Schon Skolimowskis explizites Vorbild, Robert Bressons Klassiker „Zum Beispiel Balthasar“ von 1966, das auch dieses Jahr wieder von der maßgeblichen Kritikerumfrage des Magazins „Sight and Sound“ zu den 100 besten Filmen aller Zeiten gezählt wurde, war vielen ein Ärgernis. Ingmar Bergman sagte, der Film habe ihn so gelangweilt, dass er durchgehend geschlafen habe. „Ein Esel ist für mich komplett uninteressant, aber ein Mensch ist immer interessant,“ erklärte er sich.

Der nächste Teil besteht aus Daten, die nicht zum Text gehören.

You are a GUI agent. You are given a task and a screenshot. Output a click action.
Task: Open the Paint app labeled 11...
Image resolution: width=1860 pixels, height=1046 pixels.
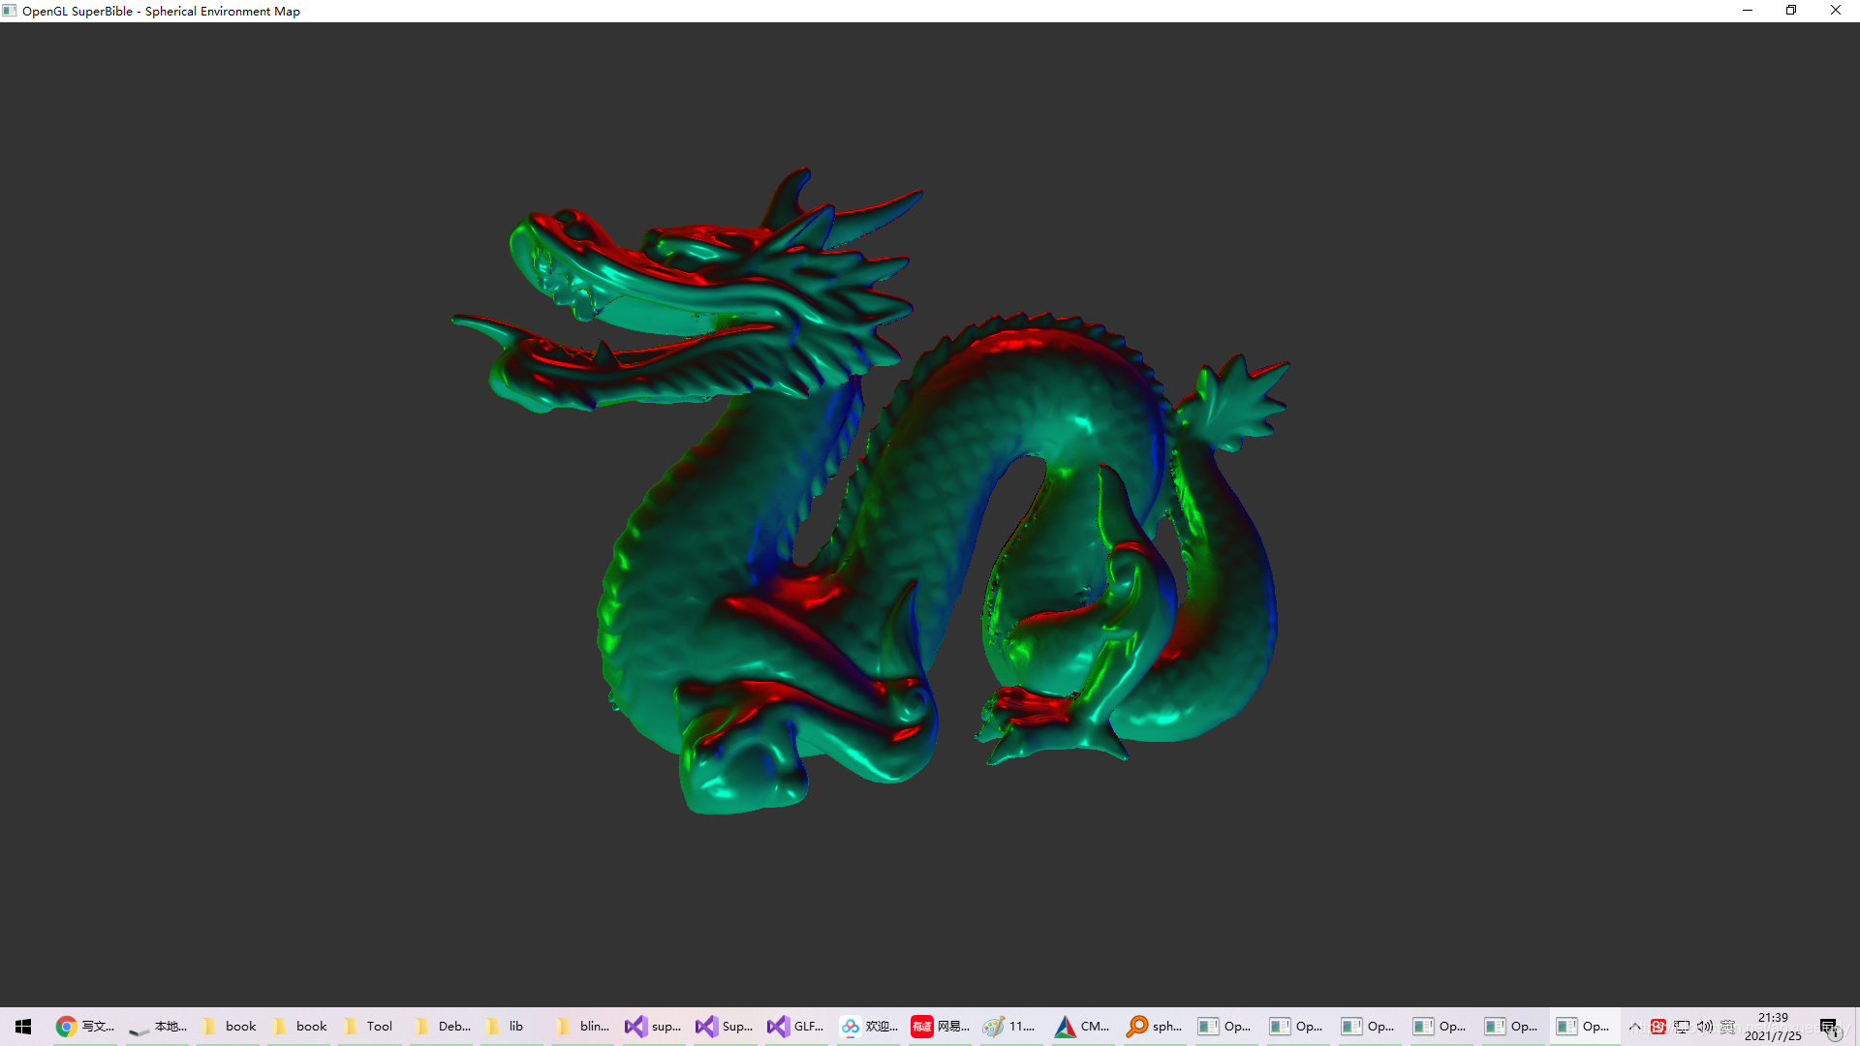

Auch in der Vorführung von „Eo“ auf dem Berliner „Around the World in 14 Films“-Festival in der Kulturbrauerei verlässt ein Zuschauer mittendrin den Saal. „Scheiß Film“, schimpft er laut vor sich hin. Aber Eo trottet unbeirrt weiter.

Einige Kritiker mögen sich auch am unverhohlenen Tritt in allzu große Hufstapfen stören. Doch das Remake schnaubt so eigensinnig, dass ihm dies zu keiner Zeit zum Verhängnis wird. Im Vergleich zum schwarz-weißen, fast konventionell gefilmten „Balthasar“ besticht „Eo“ mit einer revolutionäreren Ästhetik; auch lastet dem Tier hier das Leid nicht mehr so einseitig auf dem Rücken wie in dem christlich angehauchten Martyrium von 1966. Er könnte sich trotz oder wegen der ambivalenten Reaktionen, die er auslöst, ähnlich stark ins cineastische Gedächtnis einprägen wie sein Vorgänger. Nach seiner Premiere in Cannes, wo er sich den Preis der Jury mit zwei anderen Arbeiten teilte, hat ihn die „New York Times“ auf Platz 1 der besten Filme des Jahres 2022 gewählt. Polen wird ihn im März ins Rennen um den Oscar schicken.

Normalerweise zeigt uns die fokalisierte Figur, was wir fühlen sollen. Wenn sie weint, weinen wir mit; wenn sie die Stirn runzelt, beginnen wir zu zweifeln. Aber Eo macht nichts. Er steht nur oder läuft. Manchmal atmet er lauter. Was wir denken sollen, liegt nun ganz bei uns.